UPDATE: Dec. 10, 2021: The Senate late Thursday voted for passage of an end-of-year package that seeks to delay 2022 Medicare rate cuts of 15% for nearly 600 clinical laboratory tests slated to kick in next month.
The bill, passed by the House of Representatives late Tuesday, must now be signed by President Joe Biden to become law.
The American Clinical Laboratory Association, which represents Labcorp and Quest Diagnostics, in a statement applauded the passage of the Protecting Medicare and American Farmers from Sequester Cuts Act that provides a one-year delay to cuts for many of the most commonly ordered lab tests used to diagnose chronic diseases such as heart disease, diabetes and cancer.

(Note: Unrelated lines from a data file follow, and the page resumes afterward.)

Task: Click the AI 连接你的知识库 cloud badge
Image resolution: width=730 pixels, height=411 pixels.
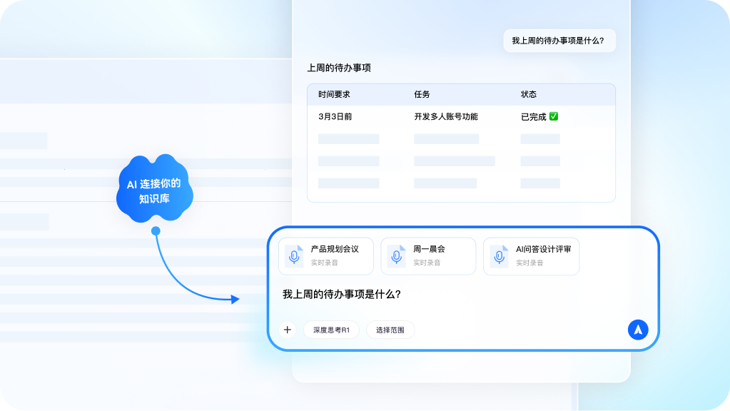Action: (x=154, y=190)
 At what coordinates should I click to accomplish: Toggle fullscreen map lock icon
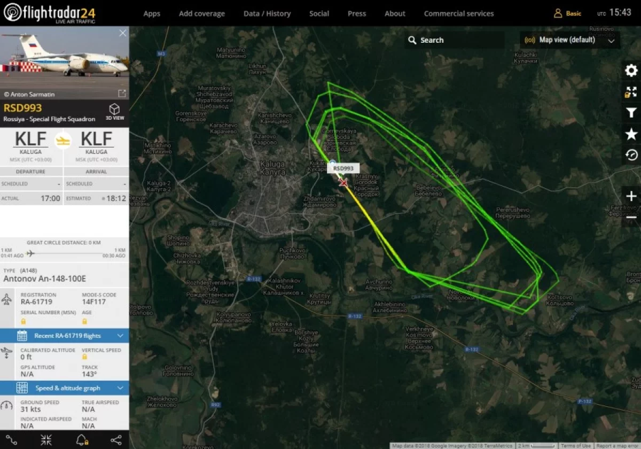tap(631, 92)
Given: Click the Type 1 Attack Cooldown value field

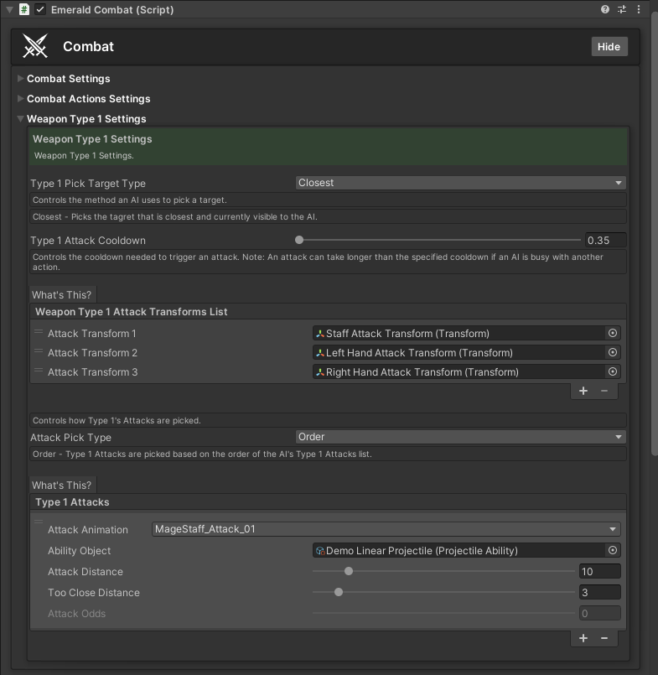Looking at the screenshot, I should click(x=604, y=240).
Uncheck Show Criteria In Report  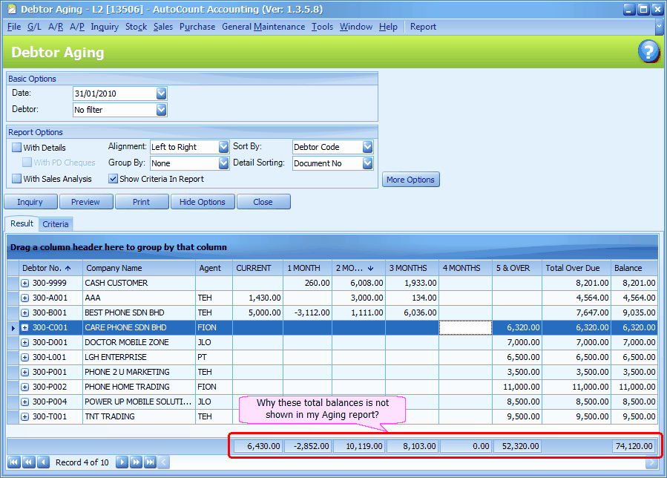tap(114, 179)
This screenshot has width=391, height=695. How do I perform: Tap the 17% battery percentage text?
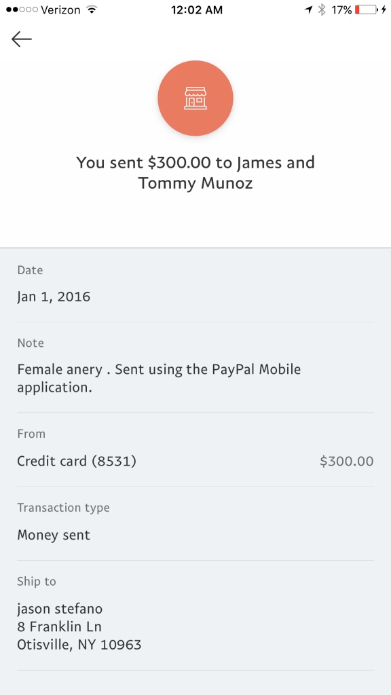click(341, 10)
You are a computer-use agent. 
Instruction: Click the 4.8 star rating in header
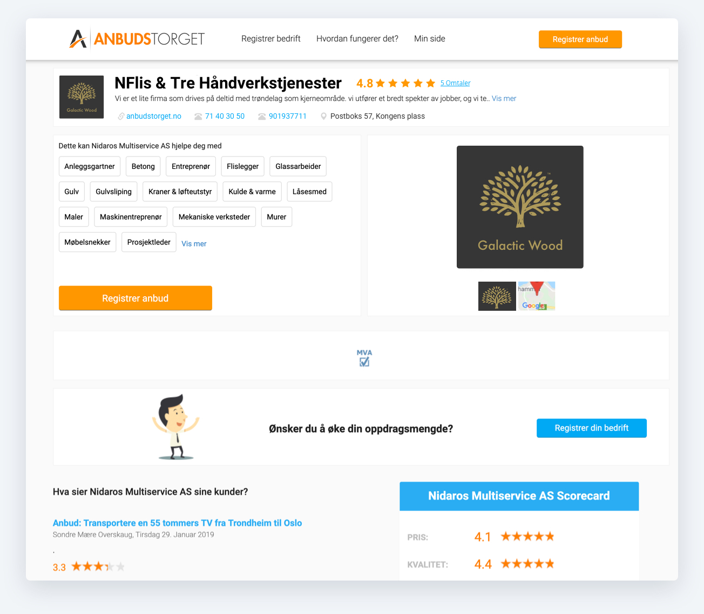point(396,83)
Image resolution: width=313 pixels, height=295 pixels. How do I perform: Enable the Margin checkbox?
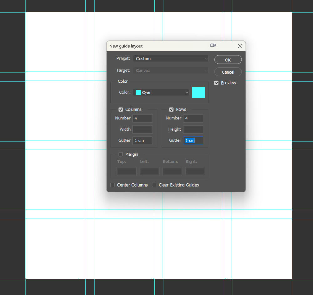121,154
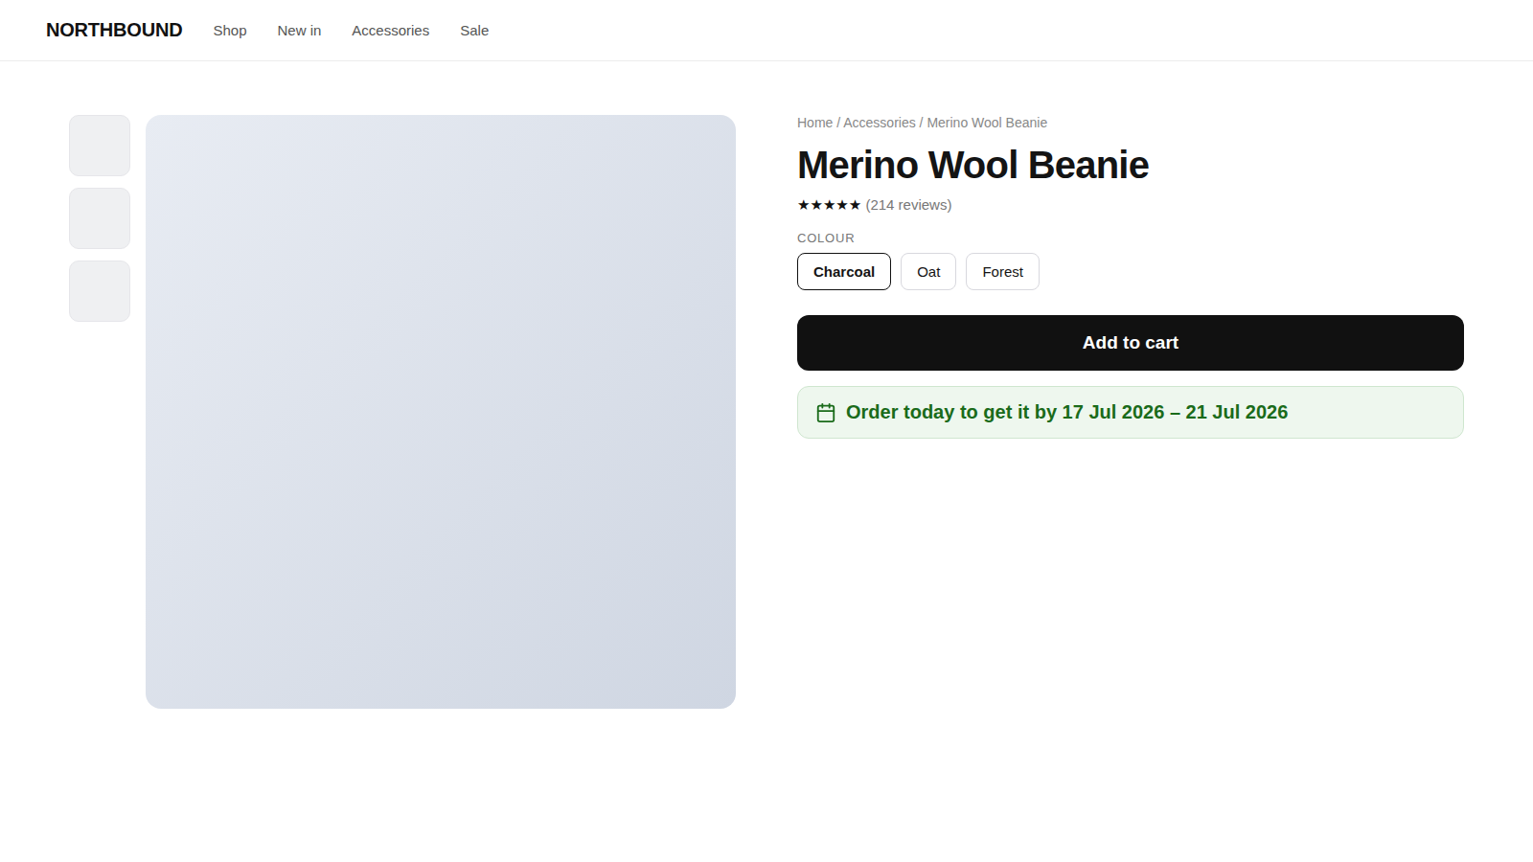
Task: Click the main product image
Action: point(441,412)
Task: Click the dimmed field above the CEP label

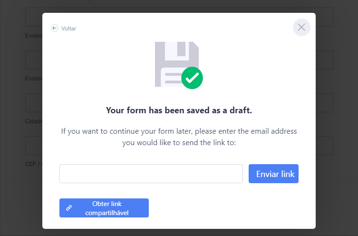Action: point(33,146)
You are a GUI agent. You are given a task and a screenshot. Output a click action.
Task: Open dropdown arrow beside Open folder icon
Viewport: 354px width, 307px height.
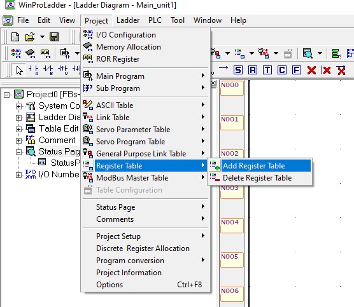42,37
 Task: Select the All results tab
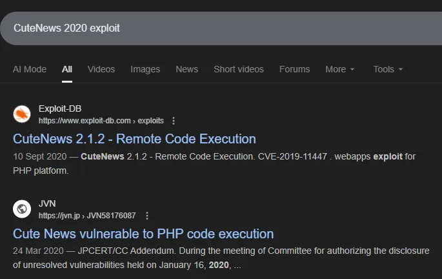pyautogui.click(x=67, y=69)
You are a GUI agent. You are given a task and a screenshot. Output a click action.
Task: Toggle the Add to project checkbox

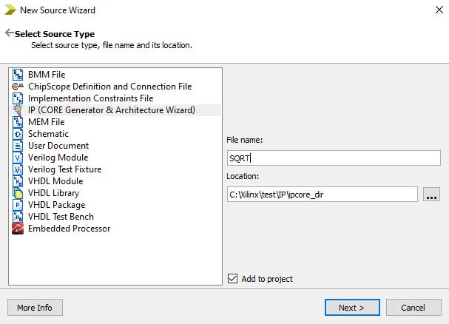tap(233, 279)
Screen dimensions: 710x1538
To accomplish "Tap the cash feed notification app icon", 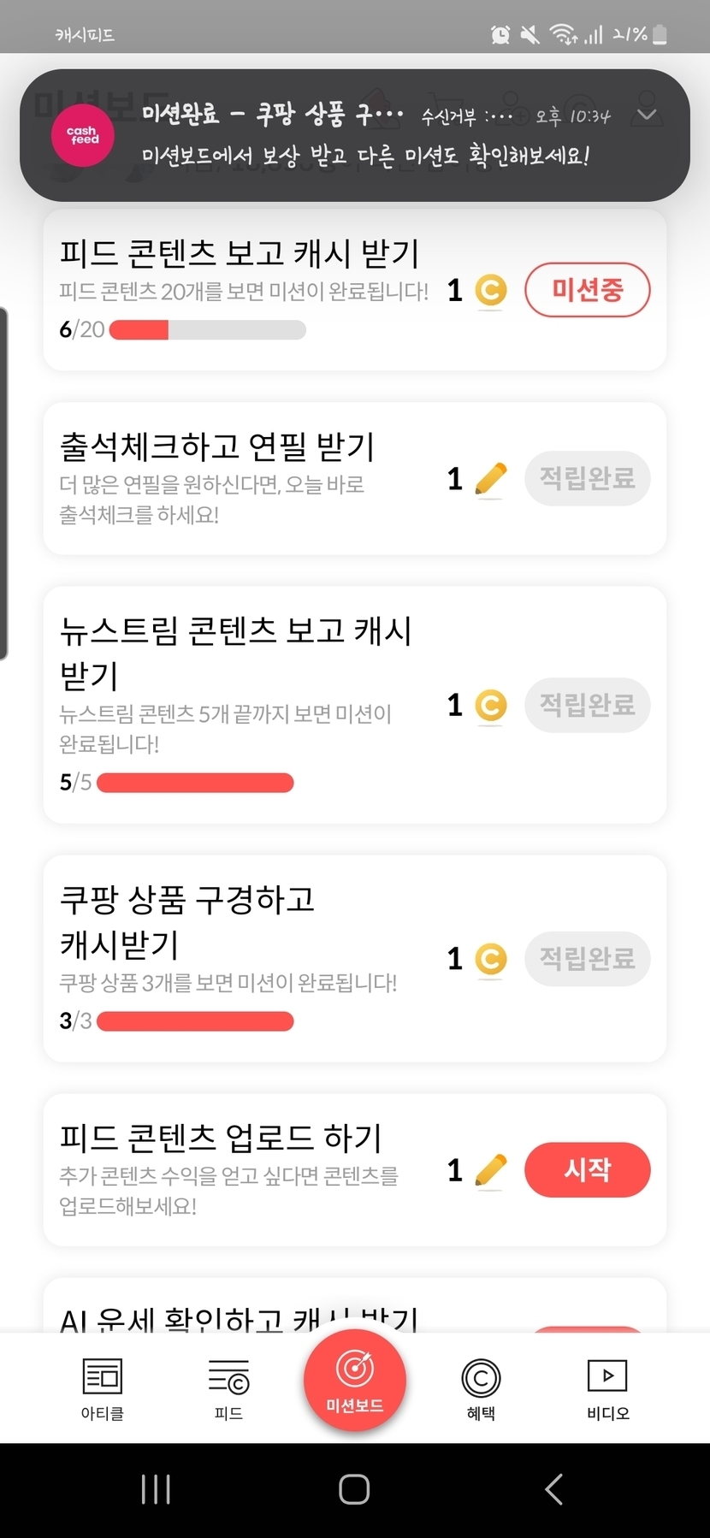I will pyautogui.click(x=82, y=135).
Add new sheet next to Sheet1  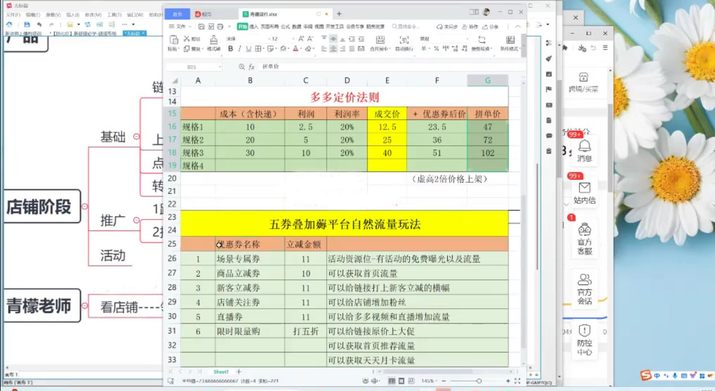point(239,372)
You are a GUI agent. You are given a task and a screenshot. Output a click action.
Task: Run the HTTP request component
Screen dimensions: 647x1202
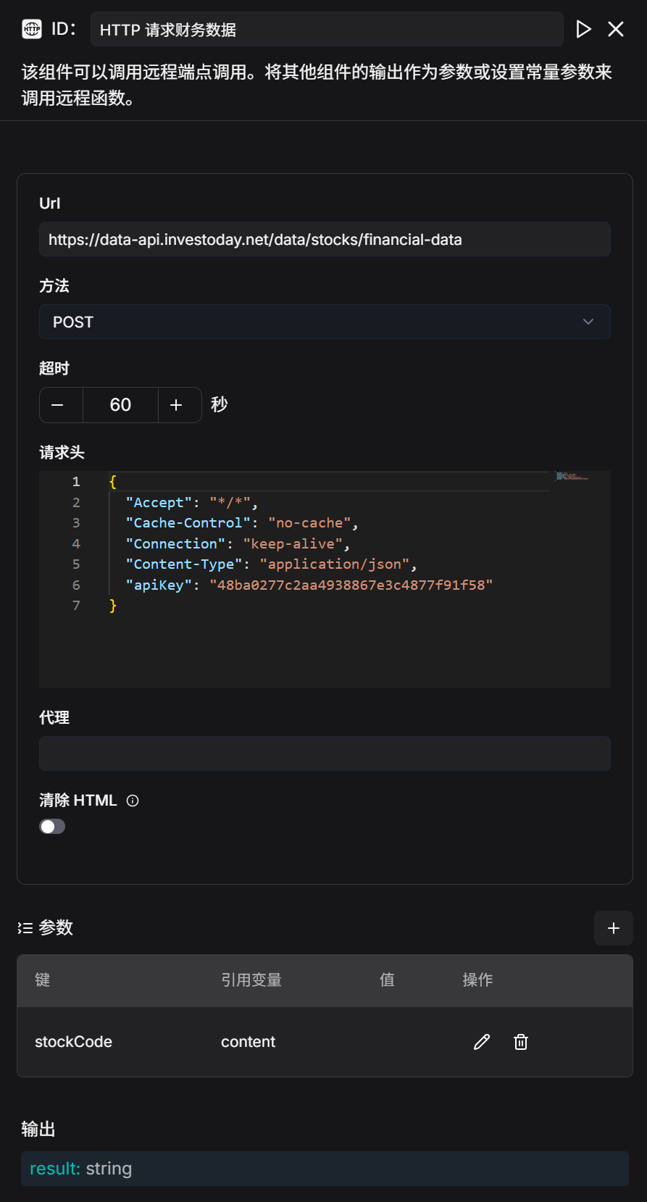pyautogui.click(x=583, y=29)
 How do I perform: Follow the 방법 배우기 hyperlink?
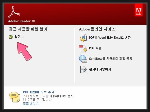[x=31, y=103]
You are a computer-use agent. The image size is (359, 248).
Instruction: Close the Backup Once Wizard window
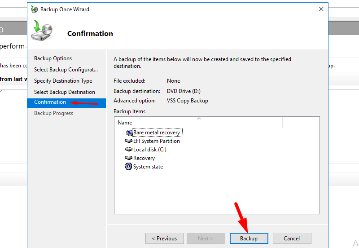pos(321,9)
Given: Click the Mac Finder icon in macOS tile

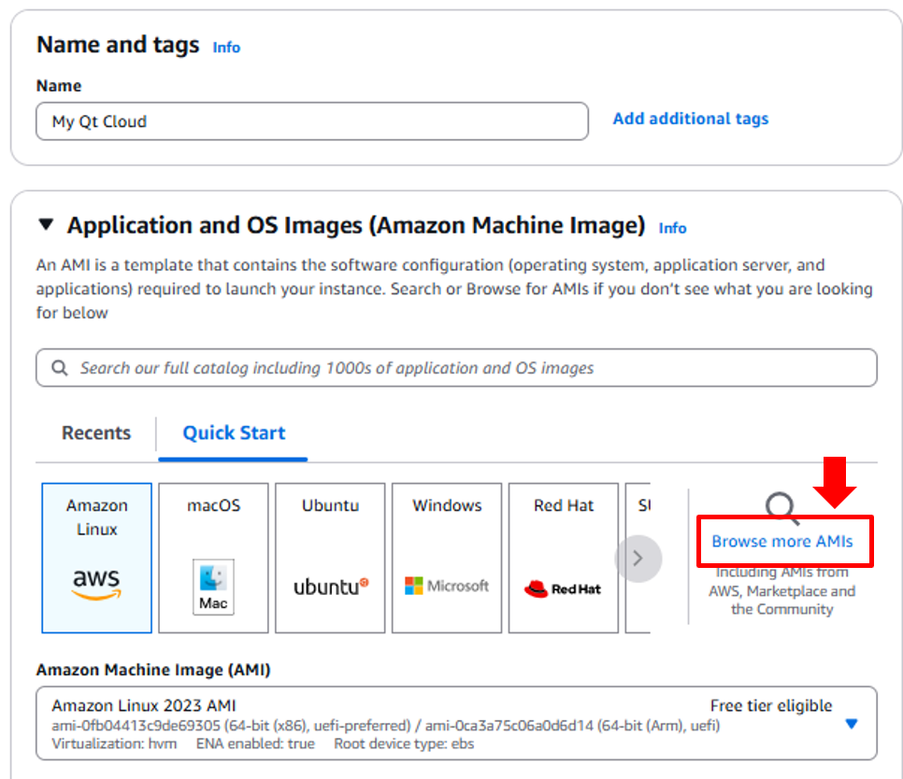Looking at the screenshot, I should pyautogui.click(x=213, y=587).
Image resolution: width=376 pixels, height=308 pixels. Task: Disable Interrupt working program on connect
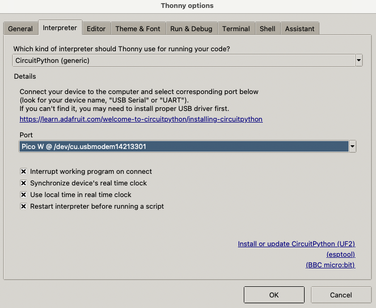tap(24, 172)
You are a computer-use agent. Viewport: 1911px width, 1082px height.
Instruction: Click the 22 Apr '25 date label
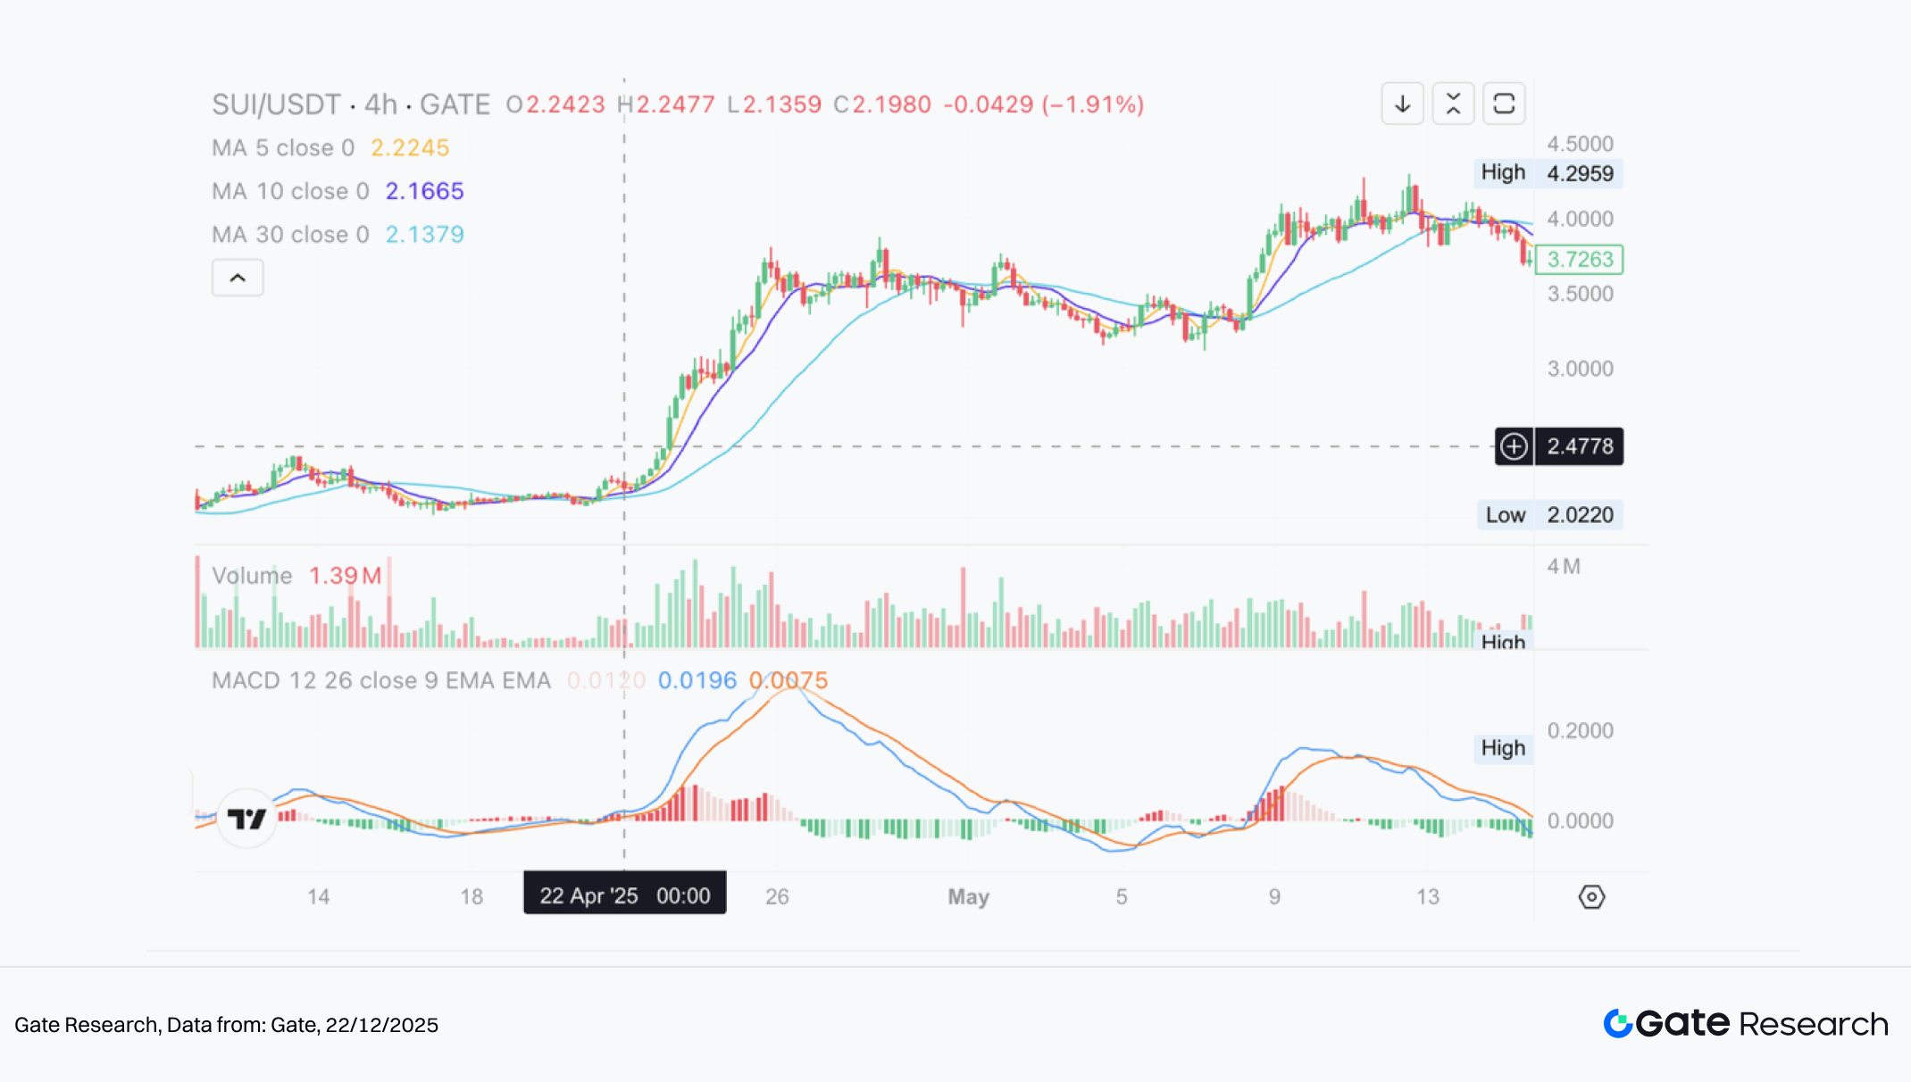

"America's 56 million seniors can breathe a sigh of relief," Tom Sparkman, ACLA's senior vice president of government affairs and policy, said in a Thursday statement. "The pandemic has had a profound impact on seniors and has made it ever more challenging for many to receive the routine care and treatment they rely on to stay healthy."
ACLA has been fighting for years against the "flawed" implementation of the Protecting Access to Medicare Act (PAMA) of 2014, which sets laboratory payment rates according to market data reported by industry.
CMS contends that the rate cuts better reflect market pricing data, saying on its website that beginning in January 2018, payments for "most tests equals the weighted median of private payor rates."
William Blair analysts in a Friday note said "the delay in the next round of PAMA cuts (cuts were also postponed in 2021) will benefit the reference lab names on our list (Quest and Labcorp)."
Labcorp CEO Adam Schechter in an April earnings call estimated the 2022 impact from the Medicare cuts to "be about the same as it was in 2019, around the $100 million mark."
Labcorp's stock price was up nearly 3.5% Friday morning, while Quest's shares were up slightly.
Dive Brief:
- The U.S. House of Representatives late Tuesday passed a year-end legislative package that includes a one-year delay to Medicare cuts for clinical laboratory tests slated to go into effect Jan. 1. The bill must still secure Senate passage and be signed by President Joe Biden to become a law.
- House passage of the Protecting Medicare and American Farmers from Sequester Cuts Act comes a week after a coalition of 28 health organizations, led by the American Clinical Laboratory Association, sent a letter to congressional leaders warning that nearly 600 tests are scheduled to see up to 15% cuts beginning January that would negatively impact the health and wellbeing of more than 56 million seniors.
- In a Tuesday statement, the ACLA, whose members include Labcorp and Quest Diagnostics, applauded the legislation's inclusion of "relief from yet another year of cuts to many of the most commonly ordered clinical laboratory tests" due to the "flawed" implementation of the Protecting Access to Medicare Act of 2014.
Dive Insight:
ACLA, AdvaMedDx, the American Hospital Association and other health groups urged lawmakers to extend the one-year delay to the impending 2022 cuts to the Medicare Clinical Laboratory Fee Schedule, which they warned would reduce rates by 15% for certain tests used to diagnose chronic diseases such as heart disease, diabetes and cancer, among other conditions.
Tom Sparkman, ACLA's senior vice president of government affairs and policy, said in a written statement that the year-end Medicare package was "welcome news for seniors across the country" to ensure they "have access to the critical testing they need to make informed health decisions."
ACLA, AHA and other groups made their case in last week's letter to congressional leaders that "cuts will continue to damage the nation’s laboratory infrastructure at a time when it is needed most" during the second year of the COVID-19 pandemic. Rick Pollack, AHA's president and CEO, said in a written statement on Tuesday that the group appreciates the "delay of the harmful cuts to clinical laboratories."
CMS contends that the rate cuts better reflect market pricing data, saying on its website that beginning in January 2018, payments for "most tests equals the weighted median of private payor rates."
Congress has twice over the past two years come to the rescue, passing the Laboratory Access for Beneficiaries Act in 2019 and the Coronavirus Aid, Relief, and Economic Security Act in 2020.
In addition to a one-year delay for cuts to Medicare's Clinical Lab Fee Schedule (CLFS), the bill passed by the House on Tuesday includes a one-year delay to the private payer data reporting period that is slated to take effect next month.
The PAMA requirement to report private payer data applies to many hospitals with outreach laboratories, which would be required to report their private payer laboratory prices and volumes. Hospitals that received at least $12,500 in Medicare revenues from CLFS services, billed on the CMS 1450 14X bill type from Jan. 1 through June 30, 2019, are required to report on these data between January and March of 2022.
ACLA, AHA and others called for delaying both the scheduled 2022 Medicare cuts to laboratory services as well as the "burdensome" private payer data reporting requirements that kick in early next year.
Cowen analysts in a Tuesday note said the legislative package will prevent several Medicare provider pay cuts from going into effect Jan. 1, including "payment relief for clinical labs, hospitals, physicians, and a delay of the radiation oncology bundle."